### INSTRUCTIONS TO FOLLOW
What is needed is an exact copy of every record.
-------- INPUT
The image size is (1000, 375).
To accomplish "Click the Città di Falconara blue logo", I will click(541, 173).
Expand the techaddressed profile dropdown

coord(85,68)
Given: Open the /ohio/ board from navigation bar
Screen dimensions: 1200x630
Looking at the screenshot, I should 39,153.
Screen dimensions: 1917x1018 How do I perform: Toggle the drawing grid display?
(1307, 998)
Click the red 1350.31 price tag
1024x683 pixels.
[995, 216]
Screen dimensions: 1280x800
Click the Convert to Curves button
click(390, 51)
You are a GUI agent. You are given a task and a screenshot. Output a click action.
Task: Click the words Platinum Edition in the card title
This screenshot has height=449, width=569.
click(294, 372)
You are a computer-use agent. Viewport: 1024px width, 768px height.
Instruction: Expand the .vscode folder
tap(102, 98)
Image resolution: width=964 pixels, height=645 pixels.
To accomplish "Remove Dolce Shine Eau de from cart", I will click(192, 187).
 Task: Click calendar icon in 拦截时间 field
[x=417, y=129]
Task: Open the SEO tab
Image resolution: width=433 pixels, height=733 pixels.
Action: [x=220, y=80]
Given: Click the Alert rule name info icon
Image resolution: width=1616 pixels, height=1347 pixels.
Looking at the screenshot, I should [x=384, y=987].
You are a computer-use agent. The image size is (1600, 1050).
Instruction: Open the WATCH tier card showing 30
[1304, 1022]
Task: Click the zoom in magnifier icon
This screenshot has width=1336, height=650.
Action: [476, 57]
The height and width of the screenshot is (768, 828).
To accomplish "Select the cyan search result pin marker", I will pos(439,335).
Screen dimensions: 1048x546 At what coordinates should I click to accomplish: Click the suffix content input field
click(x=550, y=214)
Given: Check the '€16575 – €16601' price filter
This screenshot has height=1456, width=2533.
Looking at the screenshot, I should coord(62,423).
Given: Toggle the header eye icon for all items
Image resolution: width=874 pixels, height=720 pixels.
----------------
### RESPONSE AREA
The image size is (1000, 375).
To accomplish "Click the Città di Falconara blue logo", I will click(541, 173).
Expand the techaddressed profile dropdown

coord(85,68)
Given: Open the /ohio/ board from navigation bar
Screen dimensions: 1200x630
Looking at the screenshot, I should 39,153.
Screen dimensions: 1917x1018 How do I perform: Toggle the drawing grid display?
(1307, 998)
Click the red 1350.31 price tag
1024x683 pixels.
[995, 216]
Screen dimensions: 1280x800
Click the Convert to Curves button
click(390, 51)
You are a GUI agent. You are given a task and a screenshot. Output a click action.
Task: Click the words Platinum Edition in the card title
This screenshot has height=449, width=569.
click(294, 372)
You are a computer-use agent. Viewport: 1024px width, 768px height.
Instruction: Expand the .vscode folder
tap(102, 98)
Image resolution: width=964 pixels, height=645 pixels.
To accomplish "Remove Dolce Shine Eau de from cart", I will click(192, 187).
 Task: Click calendar icon in 拦截时间 field
[x=417, y=129]
Task: Open the SEO tab
Image resolution: width=433 pixels, height=733 pixels.
Action: [x=220, y=80]
Given: Click the Alert rule name info icon
Image resolution: width=1616 pixels, height=1347 pixels.
Looking at the screenshot, I should [x=384, y=987].
You are a computer-use agent. The image size is (1600, 1050).
Instruction: Open the WATCH tier card showing 30
[1304, 1022]
Task: Click the zoom in magnifier icon
This screenshot has width=1336, height=650.
Action: [476, 57]
The height and width of the screenshot is (768, 828).
To accomplish "Select the cyan search result pin marker", I will pos(439,335).
Screen dimensions: 1048x546 At what coordinates should I click to accomplish: Click the suffix content input field
click(x=550, y=214)
Given: Check the '€16575 – €16601' price filter
This screenshot has height=1456, width=2533.
Looking at the screenshot, I should coord(62,423).
Given: Toggle the header eye icon for all items
Image resolution: width=874 pixels, height=720 pixels.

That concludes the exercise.